Gusswerk, SalzburgAm letzten Wochenende im September war es dann endlich so weit. Dass Gusswerk eröffnete, nach monatelanger Umbau-, Parallelbetriebs- und Übersiedlungsphase den neuen Standort in Hof bei Salzburg und natürlich durften dabei Bierpapst Conrad Seidl und Bürgermeister nebst Pfarrer nicht fehlen. An den Namen, den die Brauerei von Ihrem alten Standort, einer ehemaligen Glockengießerei, trägt, erinnert nur mehr eine Glocke im Sudhaus. Und man nutzte die Eröffnung glamourös um mit einem eindrucksvollen Feuerwerk die langersehnte neue Kreation von Braumeister und Brauereibesitzer Reinhold Barta zu präsentieren.

Das Krinnawible reiht sich in die Reihe der stärksten Biere Österreichs ein. „Es ist ein echtes Whiskeybier mit schottischem getorften Malz und 14,5 Volumsprozent.”, erklärt Barta. Nachgereift in Whiskeyfässern, im einzig offiziell genehmigten Sprengstoffkeller in Vorarlberg und limitiert auf nur 2.000 Flaschen. Und wie bei vielen Gusswerkbieren findet man eine wunderschöne Geschichte, wenn man nur ein klein wenig nachbohrt: Das Krinnawible ist eine Sagengestalt, ein Weibchen, das den Berg bewacht. Den Berg, in dem das Bier lagerte hat es wohl sehr gut bewacht, möge es die Brauerei selbst auch noch bewachen.

Doch bis Reinhold Barta vor 6 Jahren am Gusswerk-Areal in Salzburg die erste „biodynamische Brauerei“ der Welt gründete, war es ein langer Weg. Der Bierdurst wurde ihm nämlich nicht in die Wiege gelegt. Geboren im niederösterreichischen Weinviertel, war er bis in die Anfänge seiner Studentenzeit Weintrinker, bis – ja, bis er in seiner Studentenwohnung sein erstes Bier braute. Nach Abschluss seines Lebensmittel- und Biotechnologie Studiums begann er für Stiegl das erste Paracelsus Hausbier zu brauen. Mit 12° Stammwürze und einem Alkoholgehalt von 5%Vol. Alkohol, hergestellt aus 100 Prozent biologisch-kontrollierten Rohstoffen.

Am neuen Standort in Hof geht der Braumeister noch einen Schritt weiter. Nicht nur seine Rohstoffe sind Bio- und Demeter- zertifiziert. Er setzt auf CO2 neutralen Strom aus Wasserkraft und hat einen eigenen Gastank durchgesetzt, um nicht wie ursprünglich am Standort vorgesehen, vom Öl abhängig zu sein. Zur bereits installierten Wärmerückgewinnung wird sich im nächsten Jahr noch eine Photovoltaikanlage gesellen.

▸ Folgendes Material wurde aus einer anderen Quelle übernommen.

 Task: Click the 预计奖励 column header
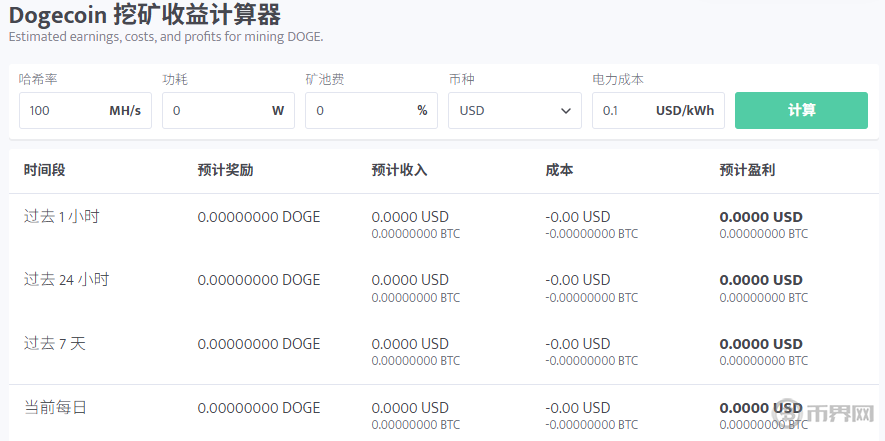click(225, 170)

So jung die Brauerei auch ist, so zahlreich sind die bereits erworbenen Auszeichnungen. Nach Best Of Bio-Award 2007, BierIG Award 2008, 2009 und 2010, Bestes Bierpub Österreichs 2008, Bier des Jahres 2009, 2010 und 2012, Staatsmeister der Österreichischen Kleinbrauereien 2009 bis 2012, Biersommelier des Jahres 2011 und Brauerei des Jahres 2012 gab es heuer auch noch den begehrten goldenen European Beer Star für das Weizenguss (Weißbier).

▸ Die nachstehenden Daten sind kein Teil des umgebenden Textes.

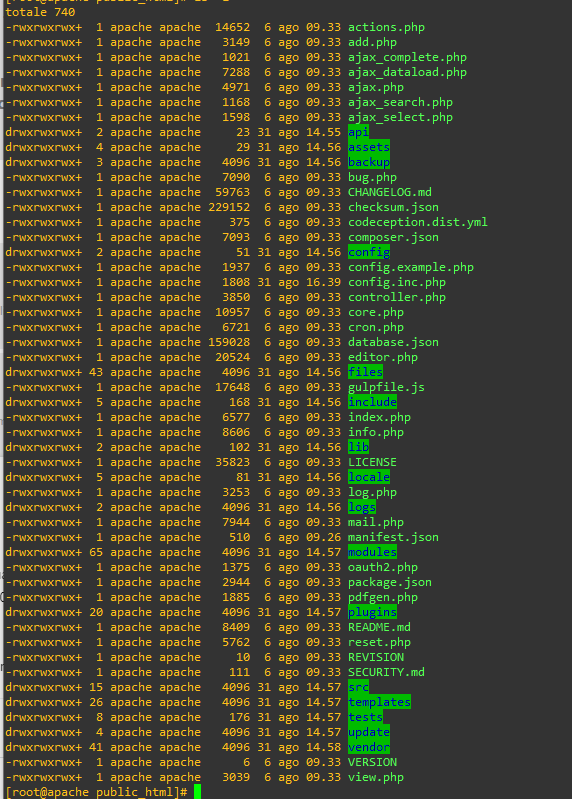
Task: Select the view.php filename
Action: [376, 778]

Im Sortiment befinden sich derzeit 16 verschiedene Biere, drunter österreichische und internationale Klassiker, Kräuterbiere, kreative Starkbiere und ein Wein-Bier-Hybrid. Bestellen kann man die Biere unter www.mybier.at oder www.biertraum.de. Außerdem sind die Gusswerk-Produkte in einer Reihe von Biolebensmittelmärkten gelistet.

Prost, wir wünschen Reinhold und seinem Team allzeit gut Sud am neuen Standort.